Task item =>
Where the listing below has a line with "Click the Estimated", write out exactly that line and every line after it, stopping after the line with "Toggle the chart window split icon".
※ ※ ※
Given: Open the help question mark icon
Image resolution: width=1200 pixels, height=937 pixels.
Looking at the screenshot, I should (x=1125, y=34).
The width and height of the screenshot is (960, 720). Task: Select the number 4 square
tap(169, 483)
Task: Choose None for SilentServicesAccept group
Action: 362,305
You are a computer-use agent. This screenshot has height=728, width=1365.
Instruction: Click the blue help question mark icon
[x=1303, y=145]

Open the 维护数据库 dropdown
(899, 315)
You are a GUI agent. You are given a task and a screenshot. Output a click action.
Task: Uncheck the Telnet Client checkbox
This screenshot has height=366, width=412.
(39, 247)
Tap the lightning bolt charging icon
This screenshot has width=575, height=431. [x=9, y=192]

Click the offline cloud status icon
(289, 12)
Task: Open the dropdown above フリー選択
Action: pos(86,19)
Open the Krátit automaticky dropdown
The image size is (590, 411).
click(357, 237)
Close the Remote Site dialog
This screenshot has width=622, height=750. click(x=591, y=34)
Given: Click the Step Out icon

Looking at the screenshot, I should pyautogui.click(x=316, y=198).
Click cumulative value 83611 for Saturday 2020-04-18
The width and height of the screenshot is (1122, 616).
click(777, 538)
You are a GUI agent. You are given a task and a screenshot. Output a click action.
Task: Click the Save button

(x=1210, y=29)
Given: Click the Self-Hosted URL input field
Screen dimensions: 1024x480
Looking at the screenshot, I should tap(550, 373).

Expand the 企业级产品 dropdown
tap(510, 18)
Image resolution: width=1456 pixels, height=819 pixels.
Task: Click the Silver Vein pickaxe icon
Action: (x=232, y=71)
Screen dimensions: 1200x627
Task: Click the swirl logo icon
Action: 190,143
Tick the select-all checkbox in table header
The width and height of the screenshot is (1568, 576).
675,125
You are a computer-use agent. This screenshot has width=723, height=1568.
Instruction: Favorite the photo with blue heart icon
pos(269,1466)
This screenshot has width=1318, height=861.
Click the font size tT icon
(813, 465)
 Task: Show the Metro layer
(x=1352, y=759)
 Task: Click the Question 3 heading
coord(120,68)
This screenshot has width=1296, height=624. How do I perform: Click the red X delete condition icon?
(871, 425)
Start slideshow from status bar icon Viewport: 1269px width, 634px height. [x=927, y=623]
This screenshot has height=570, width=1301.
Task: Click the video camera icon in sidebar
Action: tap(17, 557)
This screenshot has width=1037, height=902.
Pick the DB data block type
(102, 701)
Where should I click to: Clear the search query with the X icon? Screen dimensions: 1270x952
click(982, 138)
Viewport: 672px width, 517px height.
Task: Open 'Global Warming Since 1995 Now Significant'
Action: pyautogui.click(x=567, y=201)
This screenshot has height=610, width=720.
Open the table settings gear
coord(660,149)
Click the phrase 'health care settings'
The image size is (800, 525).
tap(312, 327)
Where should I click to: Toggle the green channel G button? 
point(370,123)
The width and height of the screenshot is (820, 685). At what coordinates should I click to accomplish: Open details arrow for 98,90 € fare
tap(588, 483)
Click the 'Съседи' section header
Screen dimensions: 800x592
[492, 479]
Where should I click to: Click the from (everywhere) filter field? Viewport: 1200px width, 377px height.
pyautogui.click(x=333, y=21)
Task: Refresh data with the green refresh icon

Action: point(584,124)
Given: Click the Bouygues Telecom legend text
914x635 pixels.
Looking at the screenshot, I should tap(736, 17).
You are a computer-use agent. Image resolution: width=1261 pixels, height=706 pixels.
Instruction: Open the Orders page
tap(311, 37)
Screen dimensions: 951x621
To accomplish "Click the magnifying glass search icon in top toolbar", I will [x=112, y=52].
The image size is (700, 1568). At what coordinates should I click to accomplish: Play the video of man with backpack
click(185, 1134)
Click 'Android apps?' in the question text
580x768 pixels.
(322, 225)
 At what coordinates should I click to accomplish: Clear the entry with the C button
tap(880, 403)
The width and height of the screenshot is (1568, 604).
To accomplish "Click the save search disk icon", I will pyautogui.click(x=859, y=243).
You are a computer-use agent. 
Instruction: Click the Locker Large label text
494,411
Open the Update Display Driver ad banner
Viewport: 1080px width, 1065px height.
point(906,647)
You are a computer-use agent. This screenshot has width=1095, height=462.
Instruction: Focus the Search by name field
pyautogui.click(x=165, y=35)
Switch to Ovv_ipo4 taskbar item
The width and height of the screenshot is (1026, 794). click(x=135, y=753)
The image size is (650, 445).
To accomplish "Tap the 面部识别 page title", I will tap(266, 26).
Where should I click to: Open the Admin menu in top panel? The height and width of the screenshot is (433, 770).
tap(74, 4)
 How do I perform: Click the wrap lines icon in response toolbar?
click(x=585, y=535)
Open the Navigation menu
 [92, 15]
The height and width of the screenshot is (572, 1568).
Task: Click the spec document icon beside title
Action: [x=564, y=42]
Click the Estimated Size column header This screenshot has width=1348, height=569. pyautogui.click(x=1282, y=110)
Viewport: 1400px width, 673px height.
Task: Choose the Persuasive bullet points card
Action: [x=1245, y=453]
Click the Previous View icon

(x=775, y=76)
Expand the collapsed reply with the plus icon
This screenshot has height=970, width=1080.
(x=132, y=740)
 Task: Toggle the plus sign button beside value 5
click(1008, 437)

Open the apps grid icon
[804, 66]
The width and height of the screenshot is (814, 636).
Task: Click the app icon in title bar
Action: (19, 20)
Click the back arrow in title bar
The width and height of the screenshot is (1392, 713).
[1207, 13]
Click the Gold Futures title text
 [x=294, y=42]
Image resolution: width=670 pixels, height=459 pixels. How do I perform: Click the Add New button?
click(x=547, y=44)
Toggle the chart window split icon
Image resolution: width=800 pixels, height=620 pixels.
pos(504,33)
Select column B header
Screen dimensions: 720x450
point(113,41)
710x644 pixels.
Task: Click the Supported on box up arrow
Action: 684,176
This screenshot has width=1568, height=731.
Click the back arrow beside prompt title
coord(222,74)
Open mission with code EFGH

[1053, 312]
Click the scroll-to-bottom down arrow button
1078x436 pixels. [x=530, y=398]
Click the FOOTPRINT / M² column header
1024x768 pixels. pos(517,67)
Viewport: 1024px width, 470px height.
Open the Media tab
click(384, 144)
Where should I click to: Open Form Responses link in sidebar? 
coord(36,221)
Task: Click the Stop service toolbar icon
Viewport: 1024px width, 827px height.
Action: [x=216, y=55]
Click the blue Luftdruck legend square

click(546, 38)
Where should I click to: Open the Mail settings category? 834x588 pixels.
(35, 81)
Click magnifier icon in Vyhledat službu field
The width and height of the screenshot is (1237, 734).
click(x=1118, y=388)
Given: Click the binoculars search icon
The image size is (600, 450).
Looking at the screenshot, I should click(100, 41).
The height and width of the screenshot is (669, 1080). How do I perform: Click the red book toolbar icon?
※ ※ ※
Answer box =>
Click the Estimated Size column header This screenshot has width=1348, height=569. pyautogui.click(x=1282, y=110)
Viewport: 1400px width, 673px height.
Task: Choose the Persuasive bullet points card
Action: [x=1245, y=453]
Click the Previous View icon

(x=775, y=76)
Expand the collapsed reply with the plus icon
This screenshot has height=970, width=1080.
(x=132, y=740)
 Task: Toggle the plus sign button beside value 5
click(1008, 437)

Open the apps grid icon
[804, 66]
The width and height of the screenshot is (814, 636).
Task: Click the app icon in title bar
Action: (19, 20)
Click the back arrow in title bar
The width and height of the screenshot is (1392, 713).
[1207, 13]
Click the Gold Futures title text
 [x=294, y=42]
Image resolution: width=670 pixels, height=459 pixels. How do I perform: Click the Add New button?
click(x=547, y=44)
Toggle the chart window split icon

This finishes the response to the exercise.